WHAT THIS TASK INVOLVES -
A faithful, complete copy of the entries is the sole expected answer.

THE RECORDS -
+--
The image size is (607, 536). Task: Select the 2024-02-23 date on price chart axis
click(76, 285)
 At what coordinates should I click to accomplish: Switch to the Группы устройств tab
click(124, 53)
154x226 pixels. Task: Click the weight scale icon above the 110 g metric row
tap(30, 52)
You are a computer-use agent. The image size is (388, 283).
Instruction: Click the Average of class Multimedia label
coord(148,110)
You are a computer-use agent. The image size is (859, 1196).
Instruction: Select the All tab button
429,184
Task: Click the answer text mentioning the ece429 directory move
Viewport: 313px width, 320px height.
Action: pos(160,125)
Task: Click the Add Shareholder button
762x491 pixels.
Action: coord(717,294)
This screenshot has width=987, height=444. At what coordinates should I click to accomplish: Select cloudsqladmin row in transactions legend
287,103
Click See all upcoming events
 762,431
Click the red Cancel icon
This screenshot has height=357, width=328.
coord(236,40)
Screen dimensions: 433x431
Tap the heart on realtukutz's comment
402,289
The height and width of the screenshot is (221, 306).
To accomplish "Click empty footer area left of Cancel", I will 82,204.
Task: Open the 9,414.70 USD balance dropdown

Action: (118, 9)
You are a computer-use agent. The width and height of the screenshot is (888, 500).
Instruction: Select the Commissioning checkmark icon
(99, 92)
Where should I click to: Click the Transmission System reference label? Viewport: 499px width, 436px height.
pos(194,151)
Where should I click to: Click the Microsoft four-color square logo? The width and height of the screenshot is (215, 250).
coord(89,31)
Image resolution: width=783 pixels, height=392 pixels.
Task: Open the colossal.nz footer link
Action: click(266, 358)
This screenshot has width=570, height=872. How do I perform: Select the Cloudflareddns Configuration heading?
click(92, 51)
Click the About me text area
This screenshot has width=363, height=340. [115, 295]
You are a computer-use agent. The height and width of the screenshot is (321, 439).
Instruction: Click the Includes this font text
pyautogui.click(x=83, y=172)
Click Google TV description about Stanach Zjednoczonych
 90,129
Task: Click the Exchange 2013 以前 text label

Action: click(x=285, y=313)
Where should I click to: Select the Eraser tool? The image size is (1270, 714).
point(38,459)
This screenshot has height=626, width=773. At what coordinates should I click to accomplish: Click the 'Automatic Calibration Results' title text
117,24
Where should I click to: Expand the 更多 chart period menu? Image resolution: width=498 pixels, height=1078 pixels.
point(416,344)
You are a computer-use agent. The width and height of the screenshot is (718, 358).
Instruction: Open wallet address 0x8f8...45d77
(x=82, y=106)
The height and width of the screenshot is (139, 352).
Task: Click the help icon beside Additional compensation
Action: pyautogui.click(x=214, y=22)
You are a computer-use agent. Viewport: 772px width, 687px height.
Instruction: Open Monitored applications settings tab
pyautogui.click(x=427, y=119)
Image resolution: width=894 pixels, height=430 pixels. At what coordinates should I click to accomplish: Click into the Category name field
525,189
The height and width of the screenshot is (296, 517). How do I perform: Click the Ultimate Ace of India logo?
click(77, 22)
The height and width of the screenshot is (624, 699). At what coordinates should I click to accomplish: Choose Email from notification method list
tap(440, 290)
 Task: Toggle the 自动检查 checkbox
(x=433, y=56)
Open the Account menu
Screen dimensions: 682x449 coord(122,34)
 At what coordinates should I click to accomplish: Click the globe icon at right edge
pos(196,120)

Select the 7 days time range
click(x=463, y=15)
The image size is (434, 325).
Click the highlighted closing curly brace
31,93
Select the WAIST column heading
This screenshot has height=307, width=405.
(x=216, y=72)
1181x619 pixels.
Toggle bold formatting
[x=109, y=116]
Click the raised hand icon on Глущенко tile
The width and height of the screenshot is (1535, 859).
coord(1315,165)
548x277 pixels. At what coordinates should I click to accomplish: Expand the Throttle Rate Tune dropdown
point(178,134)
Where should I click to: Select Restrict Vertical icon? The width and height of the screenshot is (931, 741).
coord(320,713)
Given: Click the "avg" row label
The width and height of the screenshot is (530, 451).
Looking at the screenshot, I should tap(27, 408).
+--
FINISHED EXERCISE -
The image size is (607, 536). Task: Select the 2024-02-23 date on price chart axis
click(76, 285)
 At what coordinates should I click to accomplish: Switch to the Группы устройств tab
click(124, 53)
154x226 pixels. Task: Click the weight scale icon above the 110 g metric row
tap(30, 52)
You are a computer-use agent. The image size is (388, 283).
Instruction: Click the Average of class Multimedia label
coord(148,110)
You are a computer-use agent. The image size is (859, 1196).
Instruction: Select the All tab button
429,184
Task: Click the answer text mentioning the ece429 directory move
Viewport: 313px width, 320px height.
Action: pos(160,125)
Task: Click the Add Shareholder button
762x491 pixels.
Action: coord(717,294)
This screenshot has width=987, height=444. At what coordinates should I click to accomplish: Select cloudsqladmin row in transactions legend
287,103
Click See all upcoming events
 762,431
Click the red Cancel icon
This screenshot has height=357, width=328.
coord(236,40)
Screen dimensions: 433x431
Tap the heart on realtukutz's comment
402,289
The height and width of the screenshot is (221, 306).
To accomplish "Click empty footer area left of Cancel", I will 82,204.
Task: Open the 9,414.70 USD balance dropdown

Action: (118, 9)
You are a computer-use agent. The width and height of the screenshot is (888, 500).
Instruction: Select the Commissioning checkmark icon
(99, 92)
Where should I click to: Click the Transmission System reference label? Viewport: 499px width, 436px height.
pos(194,151)
Where should I click to: Click the Microsoft four-color square logo? The width and height of the screenshot is (215, 250).
coord(89,31)
Image resolution: width=783 pixels, height=392 pixels.
Task: Open the colossal.nz footer link
Action: click(266, 358)
This screenshot has width=570, height=872. How do I perform: Select the Cloudflareddns Configuration heading?
click(92, 51)
Click the About me text area
This screenshot has width=363, height=340. [115, 295]
You are a computer-use agent. The height and width of the screenshot is (321, 439).
Instruction: Click the Includes this font text
pyautogui.click(x=83, y=172)
Click Google TV description about Stanach Zjednoczonych
 90,129
Task: Click the Exchange 2013 以前 text label

Action: click(x=285, y=313)
Where should I click to: Select the Eraser tool? The image size is (1270, 714).
point(38,459)
This screenshot has height=626, width=773. At what coordinates should I click to accomplish: Click the 'Automatic Calibration Results' title text
117,24
Where should I click to: Expand the 更多 chart period menu? Image resolution: width=498 pixels, height=1078 pixels.
point(416,344)
You are a computer-use agent. The width and height of the screenshot is (718, 358).
Instruction: Open wallet address 0x8f8...45d77
(x=82, y=106)
The height and width of the screenshot is (139, 352).
Task: Click the help icon beside Additional compensation
Action: pyautogui.click(x=214, y=22)
You are a computer-use agent. Viewport: 772px width, 687px height.
Instruction: Open Monitored applications settings tab
pyautogui.click(x=427, y=119)
Image resolution: width=894 pixels, height=430 pixels. At what coordinates should I click to accomplish: Click into the Category name field
525,189
The height and width of the screenshot is (296, 517). How do I perform: Click the Ultimate Ace of India logo?
click(77, 22)
The height and width of the screenshot is (624, 699). At what coordinates should I click to accomplish: Choose Email from notification method list
tap(440, 290)
 Task: Toggle the 自动检查 checkbox
(x=433, y=56)
Open the Account menu
Screen dimensions: 682x449 coord(122,34)
 At what coordinates should I click to accomplish: Click the globe icon at right edge
pos(196,120)

Select the 7 days time range
click(x=463, y=15)
The image size is (434, 325).
Click the highlighted closing curly brace
31,93
Select the WAIST column heading
This screenshot has height=307, width=405.
(x=216, y=72)
1181x619 pixels.
Toggle bold formatting
[x=109, y=116]
Click the raised hand icon on Глущенко tile
The width and height of the screenshot is (1535, 859).
coord(1315,165)
548x277 pixels. At what coordinates should I click to accomplish: Expand the Throttle Rate Tune dropdown
point(178,134)
Where should I click to: Select Restrict Vertical icon? The width and height of the screenshot is (931, 741).
coord(320,713)
Given: Click the "avg" row label
The width and height of the screenshot is (530, 451).
Looking at the screenshot, I should tap(27, 408).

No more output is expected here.